Dominic Chambers, Fairground Park (the shadowy place), 2022. Oil on linen, 84 x 72 inches. Courtesy the artist and Lehmann Maupin, New York, Hong Kong, Seoul, and London. Photo courtesy Daniel Kukla.
There's something dreamy and almost magical about the spaces rendered by Dominic Chambers in Birthplace, his new solo exhibition at the Contemporary Art Museum St. Louis. They feel familiar and yet slightly out of space and time.
The large paintings and sculptures are surreal but grounded in reality, evoking places from Chambers’ youth in St. Louis. The specifics of the locations are not essential, however—they feel nostalgic, even if you’ve never set foot in the actual space. That they feel instantly personal even to the new viewer is no coincidence. Chambers created a new body of work for Birthplace, his first hometown museum exhibition, curated by former CAM chief curator Wassan Al-Khudhairi.
“I feel really honored that he agreed to do this with us at CAM,” says Al-Khudhairi. “He was really interested in making a new body of work, a new series of paintings. I think he wanted to think about the significance of what it means to have an exhibition in St. Louis. The exhibition is, in a way, an homage to the spaces in the city that helped him develop and hone his sense of creativity and artistic expression.”
The spaces themselves are varied and beautiful—Fairground Park, the Central Library, and the Saint Louis Art Museum, to name a few—and they contain a sense of wonder and wistfulness that feels tied to the memory of youth. “The kind of magic of my memory and wonder at those spaces was sort of the impetus for me to heighten the magical presence within the work,” says Chambers. “I love surrealism, but how would I describe surrealism or the kind of magical nature that I associate with those spaces? For me, it was through color.”

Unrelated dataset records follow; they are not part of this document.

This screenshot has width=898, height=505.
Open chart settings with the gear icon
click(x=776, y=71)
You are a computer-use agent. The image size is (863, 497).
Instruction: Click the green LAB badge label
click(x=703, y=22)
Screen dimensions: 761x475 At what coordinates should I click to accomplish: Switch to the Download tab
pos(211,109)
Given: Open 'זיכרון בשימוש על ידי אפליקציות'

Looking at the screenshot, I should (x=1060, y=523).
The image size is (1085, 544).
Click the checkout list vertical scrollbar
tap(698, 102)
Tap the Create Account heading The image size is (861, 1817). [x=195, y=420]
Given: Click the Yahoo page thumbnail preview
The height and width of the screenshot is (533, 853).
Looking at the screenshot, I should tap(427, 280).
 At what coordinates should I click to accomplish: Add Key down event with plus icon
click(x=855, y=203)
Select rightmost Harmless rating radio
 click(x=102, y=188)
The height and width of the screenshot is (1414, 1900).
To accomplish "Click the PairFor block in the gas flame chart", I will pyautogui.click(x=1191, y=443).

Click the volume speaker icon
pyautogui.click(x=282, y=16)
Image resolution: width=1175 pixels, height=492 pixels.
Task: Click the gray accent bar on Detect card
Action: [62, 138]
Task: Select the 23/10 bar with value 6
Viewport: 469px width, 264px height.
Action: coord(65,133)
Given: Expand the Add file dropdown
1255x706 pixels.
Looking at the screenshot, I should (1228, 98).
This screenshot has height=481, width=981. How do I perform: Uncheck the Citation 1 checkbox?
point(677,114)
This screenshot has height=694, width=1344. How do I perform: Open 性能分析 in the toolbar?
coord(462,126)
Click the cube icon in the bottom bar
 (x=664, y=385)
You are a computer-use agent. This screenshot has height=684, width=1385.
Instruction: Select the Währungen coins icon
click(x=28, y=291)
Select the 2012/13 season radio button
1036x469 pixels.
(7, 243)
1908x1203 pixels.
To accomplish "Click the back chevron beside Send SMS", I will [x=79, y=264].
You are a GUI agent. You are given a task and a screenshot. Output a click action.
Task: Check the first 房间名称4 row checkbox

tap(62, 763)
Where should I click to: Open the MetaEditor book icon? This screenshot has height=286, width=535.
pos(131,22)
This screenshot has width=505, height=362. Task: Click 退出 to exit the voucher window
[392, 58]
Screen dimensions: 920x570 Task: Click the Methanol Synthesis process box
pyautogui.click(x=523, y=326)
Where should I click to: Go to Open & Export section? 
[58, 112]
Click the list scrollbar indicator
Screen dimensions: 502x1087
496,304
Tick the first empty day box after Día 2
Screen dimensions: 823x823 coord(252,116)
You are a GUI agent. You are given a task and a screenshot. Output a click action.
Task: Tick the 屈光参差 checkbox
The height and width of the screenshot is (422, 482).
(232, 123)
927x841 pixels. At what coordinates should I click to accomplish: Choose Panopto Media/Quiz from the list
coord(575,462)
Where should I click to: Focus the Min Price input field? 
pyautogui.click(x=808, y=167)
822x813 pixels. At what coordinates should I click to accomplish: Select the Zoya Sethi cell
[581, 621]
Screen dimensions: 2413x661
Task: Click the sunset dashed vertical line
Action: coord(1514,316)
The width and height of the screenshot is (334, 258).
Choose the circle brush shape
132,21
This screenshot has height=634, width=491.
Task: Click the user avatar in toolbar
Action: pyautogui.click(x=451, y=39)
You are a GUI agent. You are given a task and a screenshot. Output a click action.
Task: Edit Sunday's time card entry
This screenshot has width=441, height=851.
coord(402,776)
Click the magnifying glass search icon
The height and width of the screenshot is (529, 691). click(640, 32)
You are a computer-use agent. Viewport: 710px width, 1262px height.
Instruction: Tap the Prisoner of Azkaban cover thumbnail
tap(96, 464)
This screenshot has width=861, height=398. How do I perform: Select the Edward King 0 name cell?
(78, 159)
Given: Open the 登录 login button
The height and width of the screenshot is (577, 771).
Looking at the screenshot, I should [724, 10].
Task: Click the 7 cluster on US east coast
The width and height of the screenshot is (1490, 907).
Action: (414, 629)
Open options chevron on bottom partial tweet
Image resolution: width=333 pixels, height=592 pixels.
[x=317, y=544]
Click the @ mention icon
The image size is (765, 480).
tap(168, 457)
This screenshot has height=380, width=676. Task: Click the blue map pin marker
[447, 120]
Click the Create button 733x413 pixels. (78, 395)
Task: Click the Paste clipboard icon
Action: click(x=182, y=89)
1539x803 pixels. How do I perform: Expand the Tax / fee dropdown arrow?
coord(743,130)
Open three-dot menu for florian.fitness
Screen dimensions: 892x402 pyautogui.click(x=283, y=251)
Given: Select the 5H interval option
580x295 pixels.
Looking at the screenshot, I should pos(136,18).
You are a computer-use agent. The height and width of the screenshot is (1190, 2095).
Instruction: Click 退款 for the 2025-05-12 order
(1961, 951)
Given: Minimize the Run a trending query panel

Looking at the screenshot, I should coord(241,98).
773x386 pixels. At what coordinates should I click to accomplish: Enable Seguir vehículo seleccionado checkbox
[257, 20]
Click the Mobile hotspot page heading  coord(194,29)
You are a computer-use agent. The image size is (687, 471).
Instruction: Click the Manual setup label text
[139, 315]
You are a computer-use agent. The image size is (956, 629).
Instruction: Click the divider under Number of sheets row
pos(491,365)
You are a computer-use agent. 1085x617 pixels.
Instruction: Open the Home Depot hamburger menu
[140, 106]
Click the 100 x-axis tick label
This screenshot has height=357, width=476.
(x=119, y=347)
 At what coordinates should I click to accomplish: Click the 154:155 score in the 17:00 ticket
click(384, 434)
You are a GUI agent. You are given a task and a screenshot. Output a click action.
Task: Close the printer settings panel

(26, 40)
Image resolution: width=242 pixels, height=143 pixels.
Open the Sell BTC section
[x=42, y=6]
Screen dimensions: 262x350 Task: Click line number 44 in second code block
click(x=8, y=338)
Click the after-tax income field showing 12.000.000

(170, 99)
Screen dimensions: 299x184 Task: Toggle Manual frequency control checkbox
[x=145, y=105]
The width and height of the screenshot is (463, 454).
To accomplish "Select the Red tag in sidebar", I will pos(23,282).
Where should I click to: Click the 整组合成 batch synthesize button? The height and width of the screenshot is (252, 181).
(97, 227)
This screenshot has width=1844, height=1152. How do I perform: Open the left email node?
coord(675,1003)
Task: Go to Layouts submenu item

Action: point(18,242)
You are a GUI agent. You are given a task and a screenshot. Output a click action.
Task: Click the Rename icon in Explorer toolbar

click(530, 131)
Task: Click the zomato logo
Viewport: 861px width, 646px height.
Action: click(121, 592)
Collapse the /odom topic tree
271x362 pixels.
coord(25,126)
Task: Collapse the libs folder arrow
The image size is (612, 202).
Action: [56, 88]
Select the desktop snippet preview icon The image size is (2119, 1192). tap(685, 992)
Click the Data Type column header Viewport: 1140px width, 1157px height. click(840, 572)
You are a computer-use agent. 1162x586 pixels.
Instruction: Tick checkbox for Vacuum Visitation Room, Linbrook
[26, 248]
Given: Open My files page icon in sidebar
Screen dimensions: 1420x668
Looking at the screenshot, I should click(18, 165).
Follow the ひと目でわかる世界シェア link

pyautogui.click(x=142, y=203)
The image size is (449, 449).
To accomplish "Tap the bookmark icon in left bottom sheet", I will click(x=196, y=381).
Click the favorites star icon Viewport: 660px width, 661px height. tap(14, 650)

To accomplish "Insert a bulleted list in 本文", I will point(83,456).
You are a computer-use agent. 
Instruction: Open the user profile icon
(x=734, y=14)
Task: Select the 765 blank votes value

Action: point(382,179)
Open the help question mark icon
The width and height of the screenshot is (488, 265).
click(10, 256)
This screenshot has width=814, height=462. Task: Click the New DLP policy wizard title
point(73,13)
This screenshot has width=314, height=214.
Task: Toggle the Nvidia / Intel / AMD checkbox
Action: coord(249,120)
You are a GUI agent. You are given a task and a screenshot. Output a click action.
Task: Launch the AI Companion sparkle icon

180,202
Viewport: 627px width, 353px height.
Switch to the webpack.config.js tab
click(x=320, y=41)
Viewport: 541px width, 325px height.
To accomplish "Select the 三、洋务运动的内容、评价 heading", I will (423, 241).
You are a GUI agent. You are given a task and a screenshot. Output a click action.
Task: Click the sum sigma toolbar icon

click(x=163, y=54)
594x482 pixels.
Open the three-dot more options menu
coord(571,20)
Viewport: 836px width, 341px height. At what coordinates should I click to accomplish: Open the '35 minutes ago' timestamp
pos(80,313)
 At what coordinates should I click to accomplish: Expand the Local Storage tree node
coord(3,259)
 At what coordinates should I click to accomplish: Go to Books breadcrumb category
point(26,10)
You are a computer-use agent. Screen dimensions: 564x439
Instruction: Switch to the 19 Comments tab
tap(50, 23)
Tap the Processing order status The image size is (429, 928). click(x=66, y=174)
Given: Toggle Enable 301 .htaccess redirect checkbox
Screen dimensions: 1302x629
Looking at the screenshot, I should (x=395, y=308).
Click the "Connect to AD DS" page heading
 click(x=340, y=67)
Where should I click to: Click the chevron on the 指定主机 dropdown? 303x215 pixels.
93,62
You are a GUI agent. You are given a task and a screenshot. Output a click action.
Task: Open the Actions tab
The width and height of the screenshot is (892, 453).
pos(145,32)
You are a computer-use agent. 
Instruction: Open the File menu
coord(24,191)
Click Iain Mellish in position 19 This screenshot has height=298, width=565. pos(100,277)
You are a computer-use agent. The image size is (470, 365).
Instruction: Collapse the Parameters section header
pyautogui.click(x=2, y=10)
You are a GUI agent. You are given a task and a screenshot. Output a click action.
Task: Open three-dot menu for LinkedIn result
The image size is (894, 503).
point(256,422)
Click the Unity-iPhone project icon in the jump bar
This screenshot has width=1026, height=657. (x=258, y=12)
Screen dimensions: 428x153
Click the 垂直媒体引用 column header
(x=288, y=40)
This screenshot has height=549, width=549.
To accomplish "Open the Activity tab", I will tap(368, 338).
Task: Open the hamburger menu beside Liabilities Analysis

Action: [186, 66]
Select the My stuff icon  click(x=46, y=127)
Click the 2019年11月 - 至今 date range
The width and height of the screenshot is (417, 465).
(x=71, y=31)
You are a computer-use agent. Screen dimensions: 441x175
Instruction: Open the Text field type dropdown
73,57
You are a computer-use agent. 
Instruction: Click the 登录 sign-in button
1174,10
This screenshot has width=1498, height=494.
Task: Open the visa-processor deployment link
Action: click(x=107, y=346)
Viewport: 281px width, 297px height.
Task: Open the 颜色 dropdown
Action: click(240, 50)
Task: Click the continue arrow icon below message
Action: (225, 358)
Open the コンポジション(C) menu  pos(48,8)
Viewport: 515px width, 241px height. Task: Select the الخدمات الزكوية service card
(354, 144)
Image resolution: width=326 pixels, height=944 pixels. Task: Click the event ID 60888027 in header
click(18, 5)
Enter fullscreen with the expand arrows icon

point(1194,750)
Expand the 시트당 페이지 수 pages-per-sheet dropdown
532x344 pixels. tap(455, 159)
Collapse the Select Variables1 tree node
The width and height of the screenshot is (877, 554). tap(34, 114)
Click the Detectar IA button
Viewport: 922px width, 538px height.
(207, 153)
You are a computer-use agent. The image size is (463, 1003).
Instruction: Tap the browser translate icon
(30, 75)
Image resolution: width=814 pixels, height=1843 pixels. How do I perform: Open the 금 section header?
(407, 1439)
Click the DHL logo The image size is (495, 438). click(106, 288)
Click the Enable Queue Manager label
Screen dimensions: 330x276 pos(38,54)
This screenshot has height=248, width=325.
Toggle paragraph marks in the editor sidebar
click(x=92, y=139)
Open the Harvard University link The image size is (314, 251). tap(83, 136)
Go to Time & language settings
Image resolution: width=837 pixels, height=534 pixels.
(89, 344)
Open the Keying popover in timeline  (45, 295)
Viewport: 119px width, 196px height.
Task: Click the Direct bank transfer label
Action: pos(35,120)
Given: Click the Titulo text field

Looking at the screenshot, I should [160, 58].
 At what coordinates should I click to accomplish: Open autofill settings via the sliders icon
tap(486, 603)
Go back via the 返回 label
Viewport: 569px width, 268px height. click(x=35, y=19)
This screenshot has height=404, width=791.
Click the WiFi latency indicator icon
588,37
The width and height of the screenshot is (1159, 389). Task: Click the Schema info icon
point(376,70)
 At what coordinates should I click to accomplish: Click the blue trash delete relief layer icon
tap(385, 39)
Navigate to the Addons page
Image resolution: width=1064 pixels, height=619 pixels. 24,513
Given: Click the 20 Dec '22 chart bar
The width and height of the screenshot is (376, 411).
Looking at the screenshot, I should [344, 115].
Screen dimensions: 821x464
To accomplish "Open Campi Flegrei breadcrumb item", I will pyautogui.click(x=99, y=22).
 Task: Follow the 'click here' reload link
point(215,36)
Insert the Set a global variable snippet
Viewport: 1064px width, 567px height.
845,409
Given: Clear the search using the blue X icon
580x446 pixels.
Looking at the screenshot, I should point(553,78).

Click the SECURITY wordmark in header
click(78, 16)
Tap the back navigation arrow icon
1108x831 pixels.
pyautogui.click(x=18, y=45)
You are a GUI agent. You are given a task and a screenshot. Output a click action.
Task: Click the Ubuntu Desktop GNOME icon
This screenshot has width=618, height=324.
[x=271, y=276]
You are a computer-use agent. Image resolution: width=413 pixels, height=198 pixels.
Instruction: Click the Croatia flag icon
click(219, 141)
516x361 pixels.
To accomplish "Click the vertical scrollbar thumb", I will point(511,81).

Indeed, the color (and lack thereof) in the pieces created for Birthplace is essential. From a vibrant field of red in a classroom to a soft transition through the rainbow along the lines of a basketball court to a transparent playground, the choices Chambers makes convey his own feelings about the chosen spaces.
“Color contains magic,” says Chambers. “If you deploy it in a certain way, it heightens the power of that image in a kind of magical sense.”
While the artist hesitates to guess how people may feel about Birthplace, he hopes that its presence at CAM may inspire future artists and show them a path forward.
“Since I’m coming home, I really hope people take from the show a recognition that I exist and that this is an option,” says Chambers. “What I hope people take with them is an acknowledgement that this is a space for participation, and we can do well in it. You can thrive in it, too.”
Birthplace runs September 8 through February 11, 2024 at the Contemporary Art Museum St. Louis.